If you're new here, you may want to subscribe to my RSS feed. Thank you for visiting! Cormac
16 responses so far ↓
Funnily enough I deleted five (dont laugh) accounts last week which were from cashette.com. The last of which was “hromsgrom@cashette.com “. Ive given up on checking the domain names as very often they are unrelated.
Hi Gary,
This thread over at the IWF should be of interest to you…
http://www.irishwebmasterforum.com/forum-management/1102-share-your-dodgy-email.html
Hi Cormac,
I really appreciate the heads-up regarding Cashette. I discovered your blog as I was performing a Google search on the aforementioned email service.
I run a local community BBS through Suddenlaunch, slow moving as it is, and logged in after work to check for new posts. I noticed a new member had joined and made note of his email address. I did a little investigating as I was not familiar with Cashette.com. I am darn glad I ran into your blog. Thank you!
I unfortunately posted, on the front end of my community bbs, the url to a recently purchased domain that hosts a scifi and fantasy forum that’s soon to go public. That url was the first item that Cashette user probably noticed upon registering.
I think that your blog entry may have saved me some undo grief.
Btw, you have one darn informative site. Keep up the good work….outstanding!
Awhhhh! That’s the perfect comment
Thanks Robert. Best of luck with your Sci-Fi website.
Cormac
I just banned about 30 @cashette.com regs myself and banned the domain.
Also ban @mail.ru - this and cashette account for about 80% of our fake regs.
Hi Emily, thanks for dropping by
web.de seem to be a popular choice for spam accounts too.
Take a look at this post - http://www.cormacmoylan.com/blog/vbulletin/banning-email-addresses-within-vbulletin.eire - it features a bucket load of dodgy spammy email domains.
[...] The remedy was the introduction of the nofollow tag into wordpress’s comments script. As you are more than likely aware, you can post comments on a user’s blog. The fields are ‘name’ , ‘url’ and of course ‘comment’. The URL field is optional but it became greatly abused by spammers who wrapped their link in anchor text in order to target specific keywords for websites. [...]
Banning a public mail service is not a good way at any case. I feel a lot of discomfort while trying to register at many forums with my favorite address. Thus I have an article http://tech.tolero.org/blog/en/web/blogs-and-forums-spam-bots-protection explaining non disturbing users ways to fight with spam. I’d recommend you to use them, instead of service ban method.
Hi Rommidze,
You have a very interesting, and technical, article on spam. It\’s a very good read.
You may think that banning a public email address is wrong, but the forum i run is mainly for Irish users. I have never had a real .ru or .de user signup to my forum, but i have had a lot of spam from those .tld\’s. So why not ban them? I would prefer not to, but i was getting approx 5 to 8 spam signups a day. It was my only option.
Since i have setup my anti-spam protection I haven\’t had a single false postive signup.

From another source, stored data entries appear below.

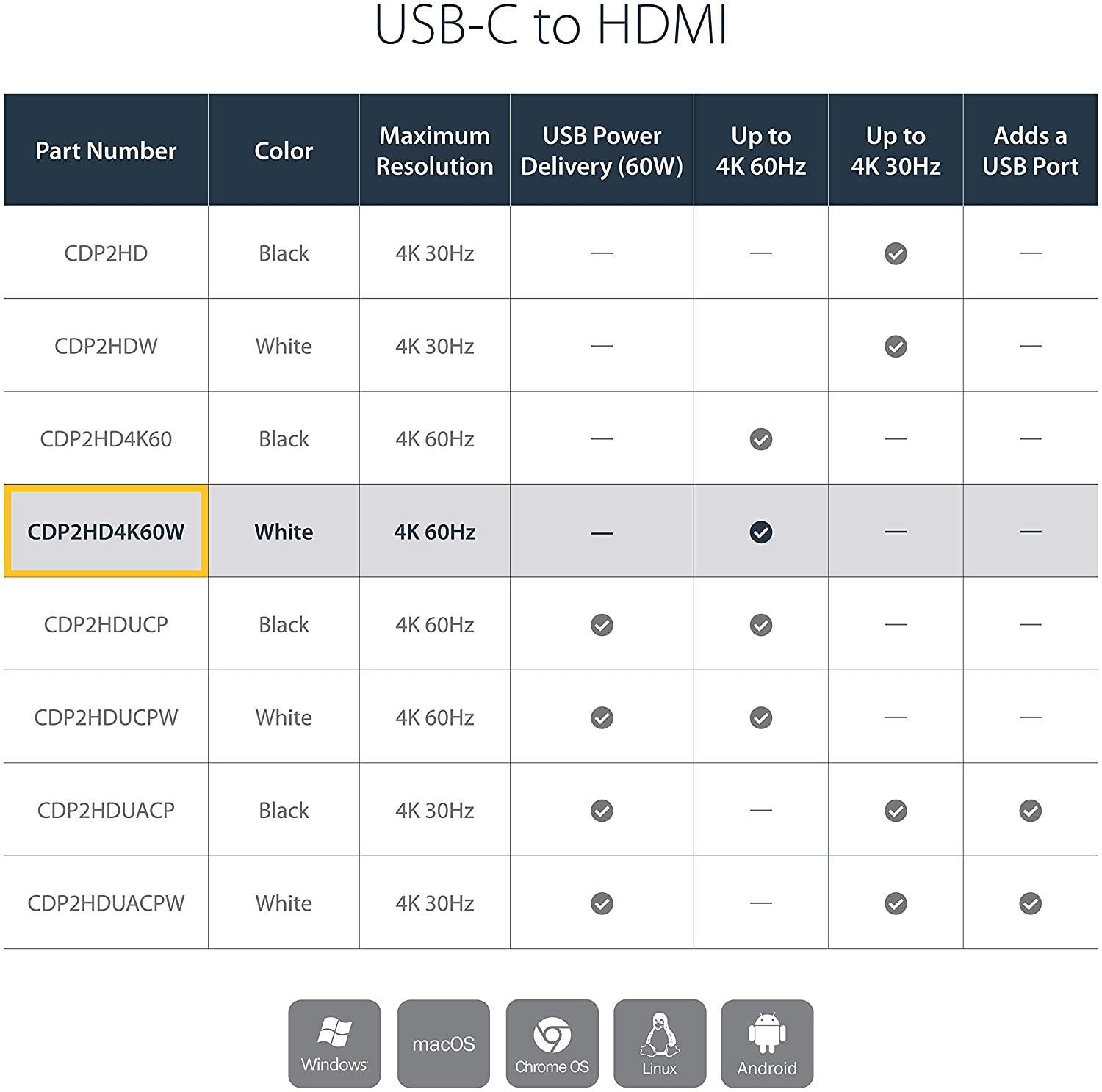Image resolution: width=1102 pixels, height=1092 pixels.
Task: Click CDP2HD4K60W's 4K 60Hz dark checkmark
Action: [761, 532]
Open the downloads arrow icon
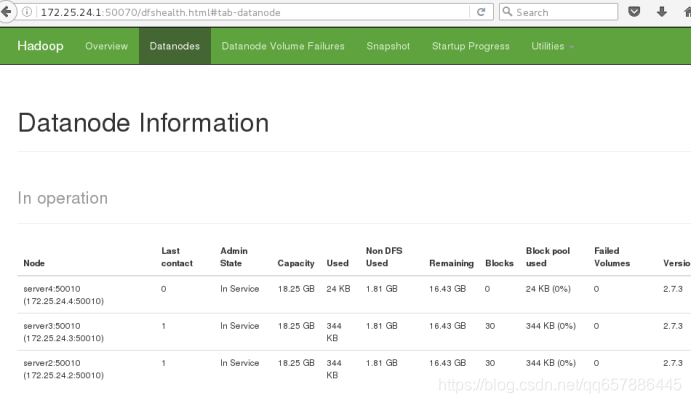Image resolution: width=691 pixels, height=403 pixels. tap(661, 12)
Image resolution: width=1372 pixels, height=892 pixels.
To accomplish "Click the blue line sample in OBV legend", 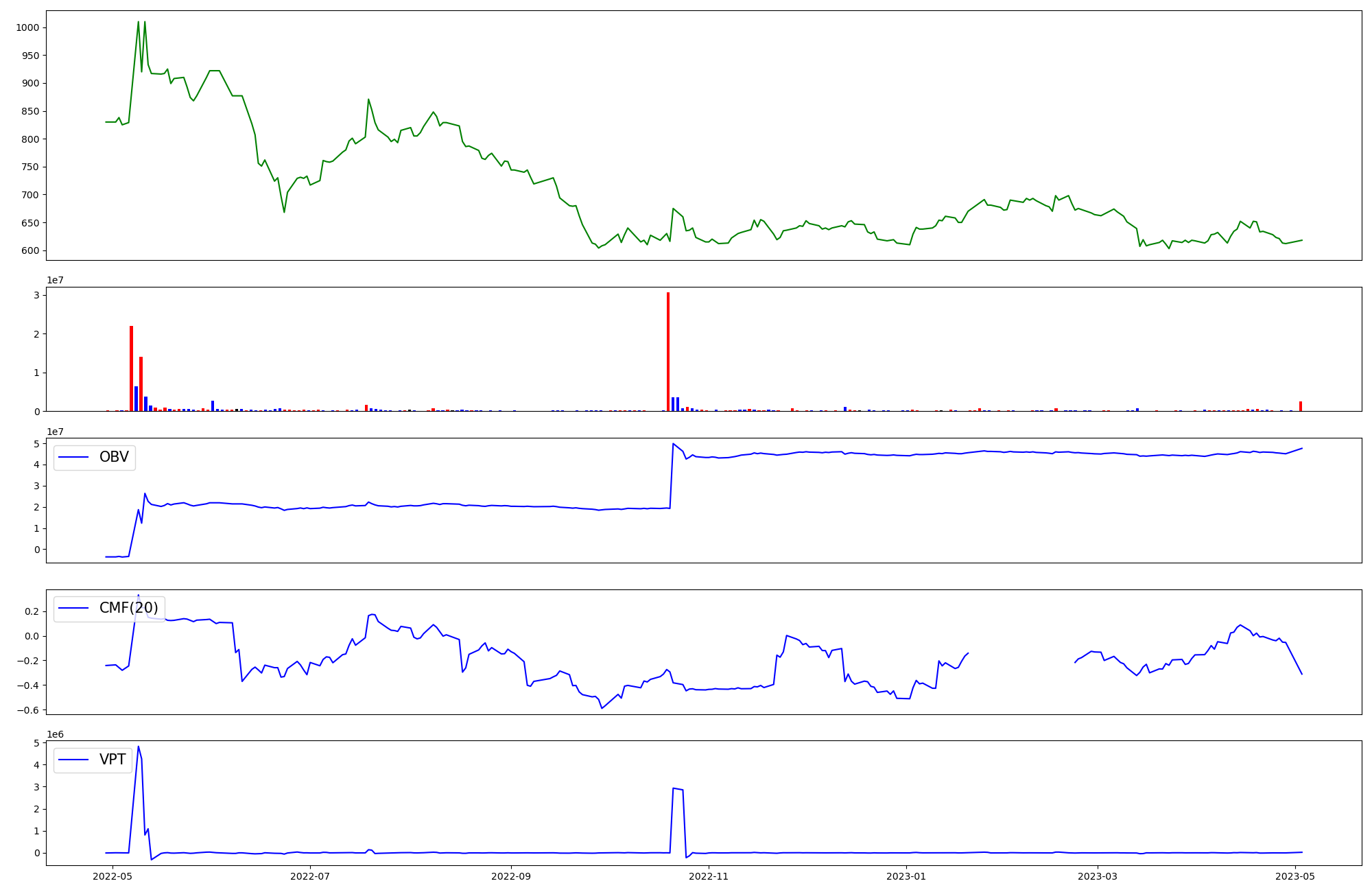I will (x=74, y=457).
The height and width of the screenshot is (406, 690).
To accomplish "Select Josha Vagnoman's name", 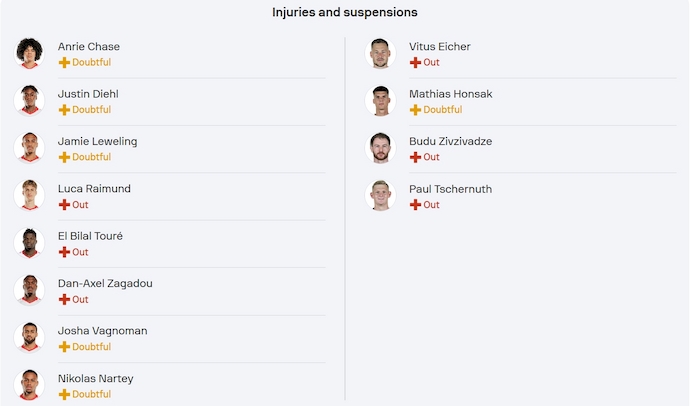I will (100, 331).
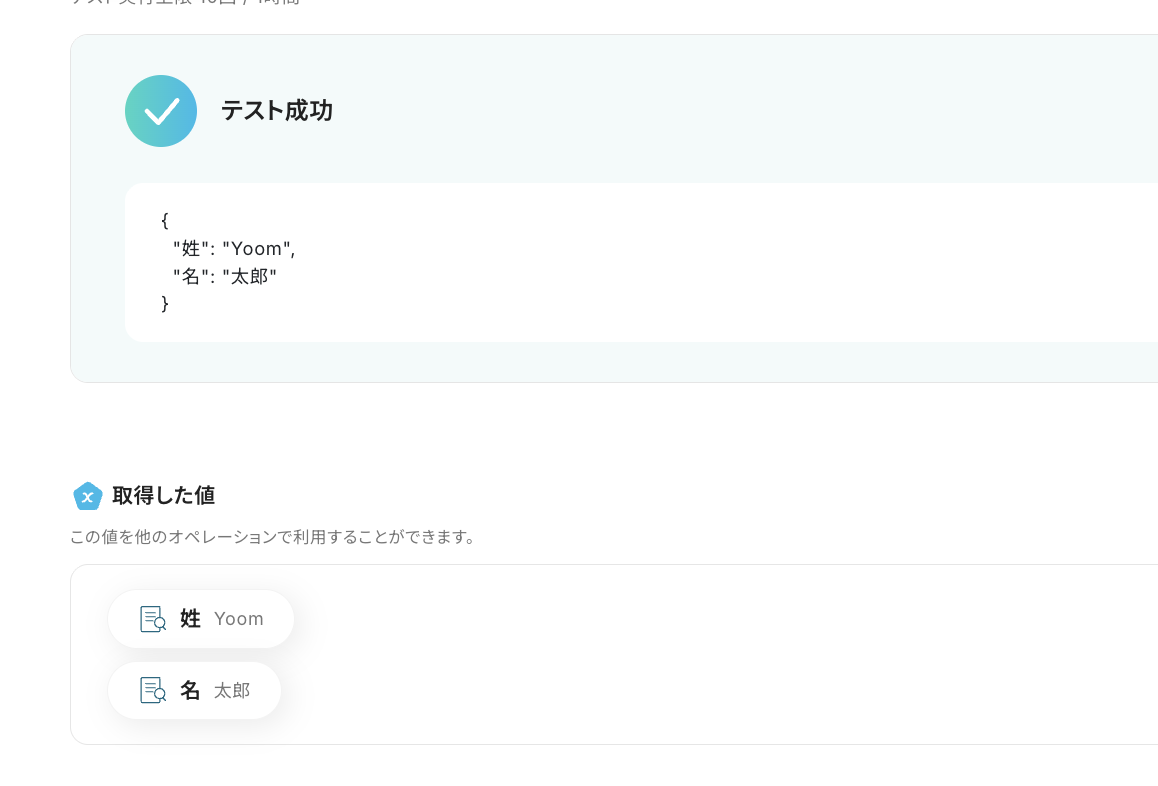Image resolution: width=1158 pixels, height=786 pixels.
Task: Click the "名" key in JSON output
Action: point(191,276)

Thanks for your comment Rommidze.
Cormac
in my case, we are a small local news source with a web forum so readers can comment on stories. We’re dead center in the US but if you looked at our reg’d users, you’d think we were in Russia. We have no reason for mail.ru users to be registered on our forum and I have no qualms about blocking them.
What forum software are you using Emily?
If you’re using vbulletin you may want to install these two plugins:
RBL Checker - http://www.vbulletin.org/forum/showthread.php?
Enhanced Captcha Checker -
http://www.vbulletin.org/forum/showthread.php?t=132482
They have helped me greatly reduce the spam signups on my vbulletin forum. I couldn’t live without them.
phpbb…but because we’re owned by a large corp, they control some aspects of our site. I don’t have permissions or ability to install anything, unfortunately.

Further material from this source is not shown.